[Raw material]
● ● ●

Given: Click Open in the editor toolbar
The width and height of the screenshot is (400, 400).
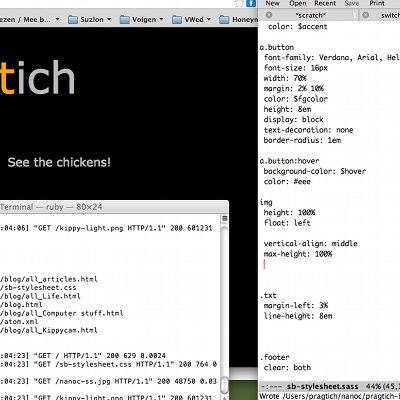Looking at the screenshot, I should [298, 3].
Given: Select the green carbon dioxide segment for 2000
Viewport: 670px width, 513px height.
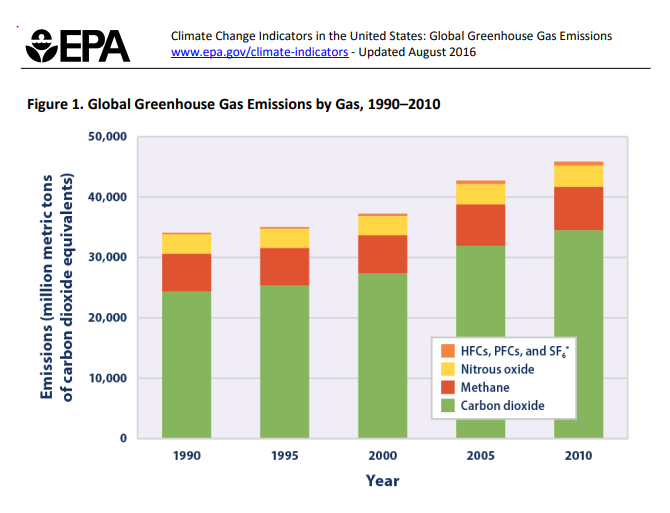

● ● ●

> _GOAL_
Quote every line of the material above word for word, leaving out the pictures.

> _ANSWER_
Given: Click Open in the editor toolbar
The width and height of the screenshot is (400, 400).
Looking at the screenshot, I should [298, 3].
Given: Select the green carbon dioxide segment for 2000
Viewport: 670px width, 513px height.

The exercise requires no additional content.